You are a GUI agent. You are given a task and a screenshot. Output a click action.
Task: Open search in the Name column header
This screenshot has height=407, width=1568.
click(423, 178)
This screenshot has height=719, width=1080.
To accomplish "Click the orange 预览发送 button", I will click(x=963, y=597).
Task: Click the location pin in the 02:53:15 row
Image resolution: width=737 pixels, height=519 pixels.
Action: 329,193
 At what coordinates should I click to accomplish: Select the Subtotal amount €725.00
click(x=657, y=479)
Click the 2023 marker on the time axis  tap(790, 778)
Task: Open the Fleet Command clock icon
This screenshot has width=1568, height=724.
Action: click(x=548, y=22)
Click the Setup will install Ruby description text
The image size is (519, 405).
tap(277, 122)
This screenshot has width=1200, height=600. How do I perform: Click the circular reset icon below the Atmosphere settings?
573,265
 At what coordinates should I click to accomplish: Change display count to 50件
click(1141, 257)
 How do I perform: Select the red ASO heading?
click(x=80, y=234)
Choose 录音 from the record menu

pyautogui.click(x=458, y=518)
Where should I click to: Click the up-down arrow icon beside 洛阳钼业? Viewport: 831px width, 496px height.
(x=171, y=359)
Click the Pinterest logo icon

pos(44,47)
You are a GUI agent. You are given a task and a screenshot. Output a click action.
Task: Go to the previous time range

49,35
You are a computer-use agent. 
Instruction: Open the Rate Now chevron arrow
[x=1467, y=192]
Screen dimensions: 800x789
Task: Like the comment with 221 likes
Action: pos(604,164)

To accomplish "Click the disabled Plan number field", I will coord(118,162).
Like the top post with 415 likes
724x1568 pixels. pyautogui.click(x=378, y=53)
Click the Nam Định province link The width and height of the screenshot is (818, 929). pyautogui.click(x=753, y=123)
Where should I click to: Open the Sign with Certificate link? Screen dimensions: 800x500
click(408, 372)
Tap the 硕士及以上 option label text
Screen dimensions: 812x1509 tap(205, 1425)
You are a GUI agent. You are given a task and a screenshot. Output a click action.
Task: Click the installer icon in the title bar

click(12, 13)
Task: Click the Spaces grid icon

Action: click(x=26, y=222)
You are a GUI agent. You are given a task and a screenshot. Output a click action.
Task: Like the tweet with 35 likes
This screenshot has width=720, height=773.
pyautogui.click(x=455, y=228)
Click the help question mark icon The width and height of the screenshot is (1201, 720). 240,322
# # #
ACTIVITY>
Reprint exactly, and only, the lines running from the one containing "Task: Click the installer" through the last line of the listing above.

COMPLETED EXERCISE>
Task: Click the installer icon in the title bar

click(12, 13)
Task: Click the Spaces grid icon

Action: click(x=26, y=222)
You are a GUI agent. You are given a task and a screenshot. Output a click action.
Task: Like the tweet with 35 likes
This screenshot has width=720, height=773.
pyautogui.click(x=455, y=228)
Click the help question mark icon The width and height of the screenshot is (1201, 720). 240,322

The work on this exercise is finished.